• Material provided

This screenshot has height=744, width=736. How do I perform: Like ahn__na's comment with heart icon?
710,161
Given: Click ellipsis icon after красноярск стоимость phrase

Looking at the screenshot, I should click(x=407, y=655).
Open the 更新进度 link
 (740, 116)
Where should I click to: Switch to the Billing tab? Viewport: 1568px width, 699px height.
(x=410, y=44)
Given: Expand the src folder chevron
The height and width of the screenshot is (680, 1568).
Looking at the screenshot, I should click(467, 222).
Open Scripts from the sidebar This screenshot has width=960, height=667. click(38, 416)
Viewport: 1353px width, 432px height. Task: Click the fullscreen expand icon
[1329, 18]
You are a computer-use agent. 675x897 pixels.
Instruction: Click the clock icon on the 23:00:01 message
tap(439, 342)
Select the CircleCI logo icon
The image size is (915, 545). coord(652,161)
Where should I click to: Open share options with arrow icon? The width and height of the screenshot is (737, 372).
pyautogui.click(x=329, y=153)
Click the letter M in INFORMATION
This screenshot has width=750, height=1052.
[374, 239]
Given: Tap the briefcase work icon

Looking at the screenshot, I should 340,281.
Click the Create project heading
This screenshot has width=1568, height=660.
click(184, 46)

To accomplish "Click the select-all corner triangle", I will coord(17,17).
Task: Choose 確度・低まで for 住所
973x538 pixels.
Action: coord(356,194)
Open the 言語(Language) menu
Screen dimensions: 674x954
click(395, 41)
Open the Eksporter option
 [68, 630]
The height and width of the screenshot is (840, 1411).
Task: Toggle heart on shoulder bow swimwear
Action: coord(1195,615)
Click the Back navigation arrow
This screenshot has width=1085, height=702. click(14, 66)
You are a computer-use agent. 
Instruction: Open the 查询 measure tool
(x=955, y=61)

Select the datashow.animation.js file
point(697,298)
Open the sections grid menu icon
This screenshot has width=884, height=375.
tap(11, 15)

• Request
Reproduce the lines verbatim, starting at the line that contains "I will coord(17,17)." and ending after the line that contains "click(395, 41)".

• Written solution
To accomplish "Click the select-all corner triangle", I will coord(17,17).
Task: Choose 確度・低まで for 住所
973x538 pixels.
Action: coord(356,194)
Open the 言語(Language) menu
Screen dimensions: 674x954
click(395, 41)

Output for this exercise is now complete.